> DATA EXCERPTS
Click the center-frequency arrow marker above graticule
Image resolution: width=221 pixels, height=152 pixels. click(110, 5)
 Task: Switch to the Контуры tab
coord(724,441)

==

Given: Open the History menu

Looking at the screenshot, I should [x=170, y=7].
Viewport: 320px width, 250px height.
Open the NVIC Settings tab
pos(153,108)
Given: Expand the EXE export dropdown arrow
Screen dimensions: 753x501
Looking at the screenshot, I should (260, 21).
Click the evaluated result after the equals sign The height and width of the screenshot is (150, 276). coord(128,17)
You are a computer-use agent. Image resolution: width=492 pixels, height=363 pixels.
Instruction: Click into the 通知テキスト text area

* * *

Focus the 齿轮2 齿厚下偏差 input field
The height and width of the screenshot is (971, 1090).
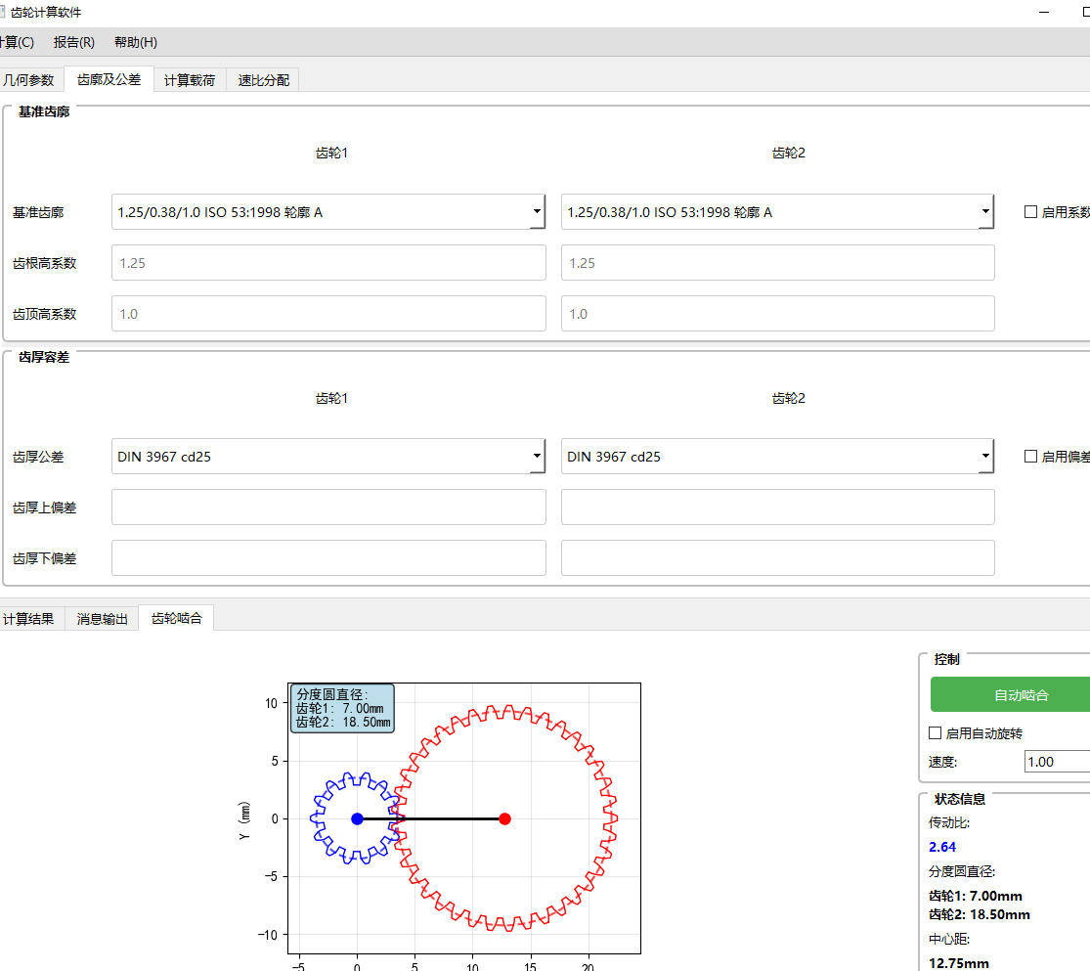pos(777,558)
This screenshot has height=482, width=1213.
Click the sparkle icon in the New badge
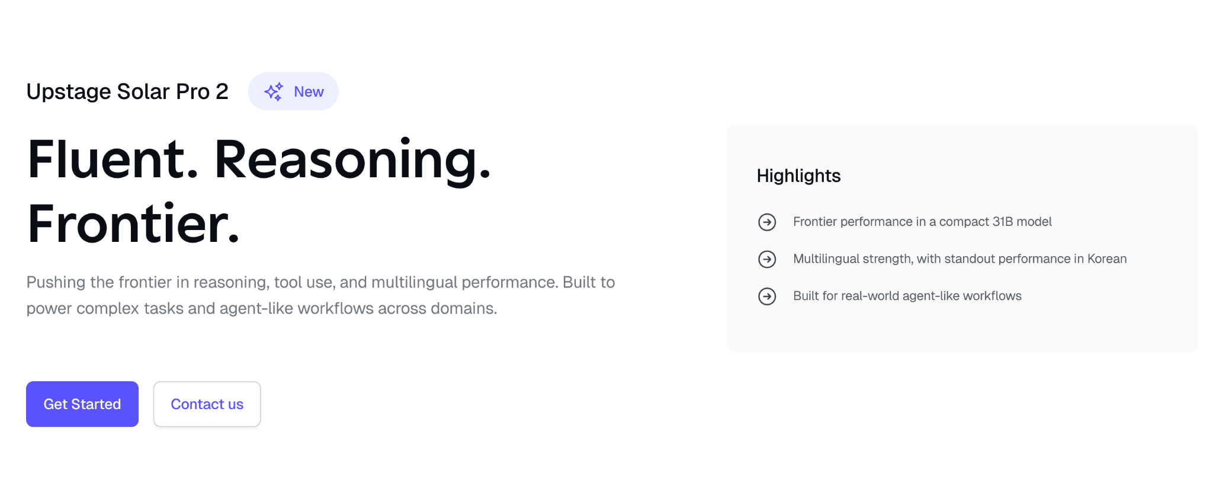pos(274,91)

> EXERCISE AIM
Repeat only the part of the data that opens with the line containing "Click the evaluated" and closes with the line containing "Instruction: Click into the 通知テキスト text area", requests included. Scale every coordinate in the answers by 0.5, rounding to whole numbers with halves going up.

> SOLVED PROBLEM
Click the evaluated result after the equals sign The height and width of the screenshot is (150, 276). coord(64,9)
You are a computer-use agent. Image resolution: width=492 pixels, height=363 pixels.
Instruction: Click into the 通知テキスト text area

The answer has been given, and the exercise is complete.